In January, Israel announced construction of the new fence to prevent Syrians from infiltrating the border. Last week, seven Syrians crossed into Israel to seek medical attention; they are hospitalized in the northern Israeli city of Safed.
Residents have tried to ignore their neighbors' conflict, but they say it's becoming more difficult. Some worry that if rebels succeed in toppling the regime of President Bashar Assad, Islamist groups will exploit the opportunity to attack Israel, as terrorists did following Israel’s withdrawal from Gaza in 2005.
“They’ll turn this into another Gaza,” said Yaron Dekel, a resident of Alonei Habashan. “I don’t think what’s happening here is different from what’s happening in the rest of Israel.”
Like many Golan towns, the 56-family Alonei Habashan is tightly knit. Residents are used to leaving their doors unlocked and the town’s entrance gate open, Dekel said, though they have become more cautious lately as the threat of Syrians crossing the border has risen.
“If you live in Tel Aviv, you lock your door,” Dekel said. “Here no one does, but now they tell us to. People used to leave the door open for a month.”
Communities across the Golan are adopting increased security measures. The Golan Regional Council, which delivers services to area communities, is providing increased security funding to towns, as well as assembling local volunteer security, logistical and medical teams in case of an attack.
Kalner says the Golan is “ready for change in Syria.” He adds, however, that the Golan, as opposed to Syria, is calm, vibrant and secure.
“Were raising people’s awareness,” Kalner said.
The region’s two largest security threats are missiles and refugees crossing the border, he says. On Sunday, Kalner toured the area adjacent to Israel’s Gaza and Egypt borders, both targets of frequent rocket attacks in the past decade, to learn about security protocols there.
While similar attacks in the Golan could temporarily drive away tourists, the council’s tourism chief, Shmuel Hazan, says that Israelis will return out of a sense of solidarity.
“Israelis like to support places that are problematic,” Hazan said. “We know from experience that in Gaza or Jerusalem, when there was a crisis, when things got better they returned to the way they were.”
One silver lining to the Syrian threat, both residents and officials say, is that Israel will likely hold on to the Golan for the coming years. Israel annexed the region in 1981 and its return has been a subject of peace negotiations with Syria in the past. Given the Assad regime's instability, the prospects of a deal that would lead to the Golan returning to Syrian control is more unlikely than ever.
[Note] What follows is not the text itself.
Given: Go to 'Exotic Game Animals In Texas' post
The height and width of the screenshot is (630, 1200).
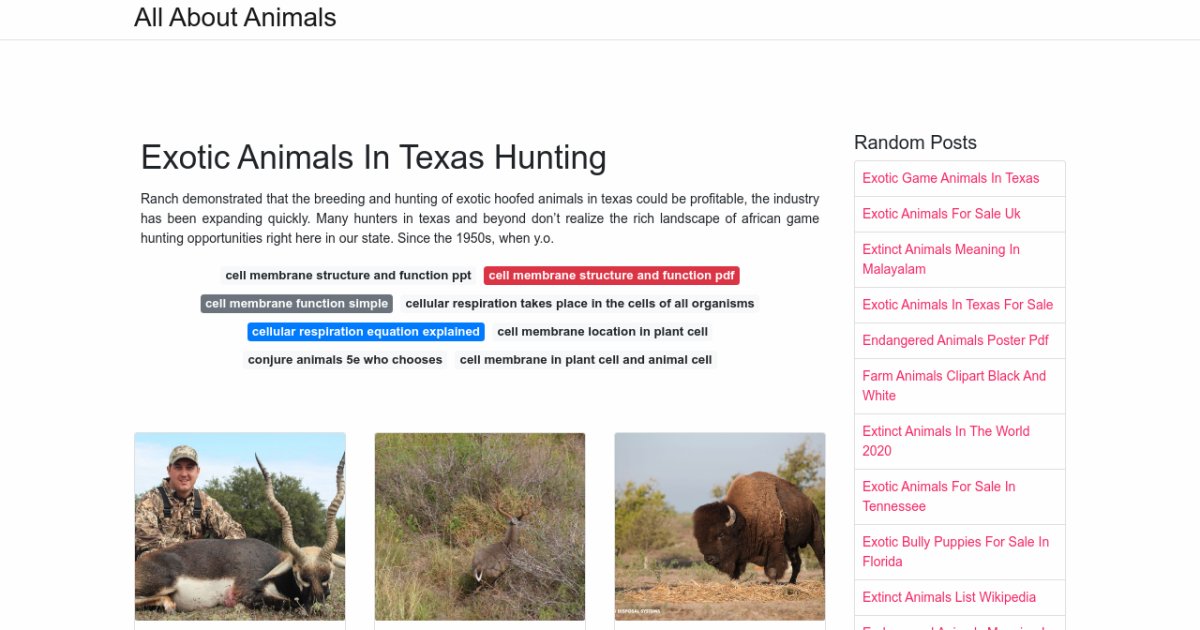Looking at the screenshot, I should click(950, 178).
“It’s clear that what’s happening there makes that discussion superfluous,” said Dalia Amos, the council’s spokesperson. “We’re all very optimistic.”
Dekel called Syrian peace negotiations “a thing of the past.” He said that while the Syrian unrest has awakened residents to their own vulnerability, it has also brought the Golan’s strategic advantages into sharp relief.
“This is the Middle East,” he said. “Whoever lives here should live on the heights, and be able to see everything.”